If your child feels inferior to a brother or sister, gets upset when compared, or struggles with a sibling’s achievements, you can respond in ways that protect confidence and reduce rivalry. Get clear, personalized guidance for what to do next.
Share what you’re seeing right now—whether it’s jealousy, hurt feelings, acting out, or withdrawal—and get guidance tailored to your child’s situation.
Many parents notice one child becoming jealous when a sibling is praised, earns attention, or seems to do things more easily. Sibling comparison causing jealousy can show up as anger, sadness, clinginess, criticism, or a child saying they are “the bad one” or “not as good.” This does not mean your child is selfish or that you have failed. It usually means they are trying to make sense of their place in the family and need support that strengthens security instead of competition.
A child jealous of a sibling's achievements may shut down, get irritable, dismiss the accomplishment, or suddenly demand attention when their brother or sister is praised.
If your child feels inferior to a sibling, you may hear comments like “You like her more,” “He’s the smart one,” or “I can’t do anything right.”
Sibling rivalry from comparison often grows when children believe they are being measured against each other in behavior, school, sports, personality, or maturity.
Instead of contrasting siblings, name each child’s effort, growth, and strengths on their own terms. This helps a child upset when compared to a sibling feel seen without needing to compete.
You can say, “It makes sense that felt hard,” while also gently challenging beliefs like “I’m worse” or “You love them more.” Validation lowers defensiveness and opens the door to coaching.
Building confidence after sibling comparison works best when children get regular chances to contribute, improve a skill, and experience connection that is not tied to outperforming a brother or sister.
How to handle sibling jealousy and comparison depends on what is driving it.
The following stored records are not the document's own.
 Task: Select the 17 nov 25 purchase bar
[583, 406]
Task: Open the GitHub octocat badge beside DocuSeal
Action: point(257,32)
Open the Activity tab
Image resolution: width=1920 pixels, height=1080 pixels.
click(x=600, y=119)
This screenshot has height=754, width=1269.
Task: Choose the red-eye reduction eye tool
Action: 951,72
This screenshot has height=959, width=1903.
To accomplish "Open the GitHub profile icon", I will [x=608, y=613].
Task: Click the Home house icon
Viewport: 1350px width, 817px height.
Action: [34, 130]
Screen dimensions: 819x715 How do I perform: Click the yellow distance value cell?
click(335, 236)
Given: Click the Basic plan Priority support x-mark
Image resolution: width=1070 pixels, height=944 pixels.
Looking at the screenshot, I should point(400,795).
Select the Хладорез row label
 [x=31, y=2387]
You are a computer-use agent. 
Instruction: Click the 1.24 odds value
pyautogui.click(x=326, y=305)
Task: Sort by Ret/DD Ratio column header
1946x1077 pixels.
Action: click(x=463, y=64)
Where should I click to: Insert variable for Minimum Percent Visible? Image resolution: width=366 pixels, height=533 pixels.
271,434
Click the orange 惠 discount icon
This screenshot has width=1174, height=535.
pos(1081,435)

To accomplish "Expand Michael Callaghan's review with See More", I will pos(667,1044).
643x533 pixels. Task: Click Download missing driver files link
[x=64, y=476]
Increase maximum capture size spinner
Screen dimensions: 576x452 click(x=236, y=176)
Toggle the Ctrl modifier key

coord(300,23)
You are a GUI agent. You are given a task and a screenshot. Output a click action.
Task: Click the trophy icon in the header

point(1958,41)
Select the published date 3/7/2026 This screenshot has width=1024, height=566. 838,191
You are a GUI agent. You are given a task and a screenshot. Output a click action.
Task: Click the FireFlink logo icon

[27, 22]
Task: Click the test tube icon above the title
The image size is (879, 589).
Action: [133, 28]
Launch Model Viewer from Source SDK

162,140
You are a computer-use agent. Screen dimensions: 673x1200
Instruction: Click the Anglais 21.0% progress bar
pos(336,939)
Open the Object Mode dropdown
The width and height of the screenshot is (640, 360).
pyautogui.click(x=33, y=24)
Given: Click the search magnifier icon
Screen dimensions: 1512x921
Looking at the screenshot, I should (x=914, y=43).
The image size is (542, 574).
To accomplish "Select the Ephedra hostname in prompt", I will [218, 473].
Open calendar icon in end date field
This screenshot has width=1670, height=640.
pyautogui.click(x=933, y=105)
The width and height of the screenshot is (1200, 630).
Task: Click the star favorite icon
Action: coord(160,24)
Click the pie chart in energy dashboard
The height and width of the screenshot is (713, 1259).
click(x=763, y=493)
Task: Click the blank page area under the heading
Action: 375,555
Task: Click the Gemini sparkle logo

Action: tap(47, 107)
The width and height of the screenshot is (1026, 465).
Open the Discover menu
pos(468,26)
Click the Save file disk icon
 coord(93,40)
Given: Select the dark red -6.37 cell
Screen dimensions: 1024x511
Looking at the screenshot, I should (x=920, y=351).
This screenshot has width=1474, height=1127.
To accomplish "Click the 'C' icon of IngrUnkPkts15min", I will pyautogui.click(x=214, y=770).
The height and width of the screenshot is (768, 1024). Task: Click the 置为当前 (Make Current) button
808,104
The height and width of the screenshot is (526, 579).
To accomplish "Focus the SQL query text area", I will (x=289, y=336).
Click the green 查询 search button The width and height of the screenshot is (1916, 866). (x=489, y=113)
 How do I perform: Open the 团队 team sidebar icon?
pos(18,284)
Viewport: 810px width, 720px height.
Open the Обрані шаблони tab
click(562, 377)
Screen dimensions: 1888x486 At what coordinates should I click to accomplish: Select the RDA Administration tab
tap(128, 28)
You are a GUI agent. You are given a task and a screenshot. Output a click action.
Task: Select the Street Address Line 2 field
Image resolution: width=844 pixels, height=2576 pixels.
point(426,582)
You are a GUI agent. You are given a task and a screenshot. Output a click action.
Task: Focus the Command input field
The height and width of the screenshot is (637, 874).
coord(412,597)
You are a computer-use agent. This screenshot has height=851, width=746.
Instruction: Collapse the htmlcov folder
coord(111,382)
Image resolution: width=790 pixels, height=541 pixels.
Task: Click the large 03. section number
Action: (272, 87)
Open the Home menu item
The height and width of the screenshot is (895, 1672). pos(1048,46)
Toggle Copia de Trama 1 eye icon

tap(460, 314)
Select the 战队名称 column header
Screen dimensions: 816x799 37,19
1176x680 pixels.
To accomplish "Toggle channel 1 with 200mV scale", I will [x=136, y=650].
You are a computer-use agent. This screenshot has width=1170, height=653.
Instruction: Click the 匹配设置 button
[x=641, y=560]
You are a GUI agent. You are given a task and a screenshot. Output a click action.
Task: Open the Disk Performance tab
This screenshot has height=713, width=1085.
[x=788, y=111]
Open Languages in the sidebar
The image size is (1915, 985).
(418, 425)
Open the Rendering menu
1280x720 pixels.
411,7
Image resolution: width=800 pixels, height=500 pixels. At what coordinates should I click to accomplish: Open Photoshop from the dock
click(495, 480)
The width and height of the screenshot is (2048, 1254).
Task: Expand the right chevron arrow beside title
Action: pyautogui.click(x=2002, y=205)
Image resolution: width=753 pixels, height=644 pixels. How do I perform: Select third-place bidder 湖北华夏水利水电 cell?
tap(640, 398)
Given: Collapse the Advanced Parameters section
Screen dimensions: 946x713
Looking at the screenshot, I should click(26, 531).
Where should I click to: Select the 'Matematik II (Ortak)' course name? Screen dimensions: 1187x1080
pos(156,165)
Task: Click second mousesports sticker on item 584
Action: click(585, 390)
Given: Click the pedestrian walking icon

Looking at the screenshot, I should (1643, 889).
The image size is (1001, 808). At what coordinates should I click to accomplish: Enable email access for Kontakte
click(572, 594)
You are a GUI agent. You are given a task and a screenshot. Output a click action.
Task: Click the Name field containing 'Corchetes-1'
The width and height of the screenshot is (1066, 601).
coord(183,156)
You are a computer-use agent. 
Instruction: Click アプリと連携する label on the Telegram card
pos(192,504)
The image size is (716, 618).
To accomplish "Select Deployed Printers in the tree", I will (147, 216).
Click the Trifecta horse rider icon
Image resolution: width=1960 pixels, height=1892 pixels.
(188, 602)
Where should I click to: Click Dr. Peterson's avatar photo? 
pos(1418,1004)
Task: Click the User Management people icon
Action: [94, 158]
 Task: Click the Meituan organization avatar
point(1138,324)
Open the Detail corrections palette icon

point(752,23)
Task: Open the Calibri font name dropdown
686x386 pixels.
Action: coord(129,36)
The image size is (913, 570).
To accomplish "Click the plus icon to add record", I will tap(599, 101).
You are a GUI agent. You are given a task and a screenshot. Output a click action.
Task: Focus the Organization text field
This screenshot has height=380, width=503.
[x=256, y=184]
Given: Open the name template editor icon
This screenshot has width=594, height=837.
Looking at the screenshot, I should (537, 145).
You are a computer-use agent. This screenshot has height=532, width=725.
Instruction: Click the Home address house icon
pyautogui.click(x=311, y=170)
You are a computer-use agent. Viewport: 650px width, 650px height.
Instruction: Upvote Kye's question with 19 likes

Some children are especially sensitive to fairness. Others are overwhelmed by a sibling’s achievements, frequent correction, different developmental needs, or family habits that unintentionally highlight differences. A short assessment can help clarify whether your child needs more emotional reassurance, less comparison in daily language, stronger one-on-one connection, or support rebuilding self-esteem.
Understand whether this looks like a passing reaction or a more entrenched pattern affecting mood, behavior, and sibling relationships.
Identify whether the biggest triggers are praise, academics, behavior, talents, attention, or differences in expectations between siblings.
Get practical next-step guidance to help your child cope with sibling comparison and feel more secure, capable, and connected.
Start by reducing direct comparisons, even positive ones, and respond to jealousy as a signal rather than bad behavior alone. Name the feeling, set limits on hurtful actions, and give each child chances to be noticed for their own effort and growth.
Acknowledge that the achievement may have brought up hard feelings, then separate your child’s worth from the sibling’s success. Focus on your child’s own goals, strengths, and progress instead of trying to force excitement before they feel regulated.
Children do not experience fairness only through equal treatment. They also notice attention, praise, ease of success, personality differences, and family roles. A child may still feel inferior if they believe a sibling is more valued, more capable, or less criticized.
It can if a child repeatedly concludes they are the lesser sibling. The good news is that confidence can be rebuilt when parents shift away from comparison, strengthen connection, and help the child develop a more accurate, individualized sense of competence.
Pause the comparison, validate the reaction, and redirect the conversation to the child’s own experience: what feels hard, what they want to improve, and what support would help. This reduces shame and makes problem-solving more effective.
Answer a few questions to better understand what is fueling the jealousy, how strongly comparison is affecting your child, and which supportive steps can help restore confidence at home.
Answer a Few QuestionsExplore more assessments in this topic group.
See related assessments across this category.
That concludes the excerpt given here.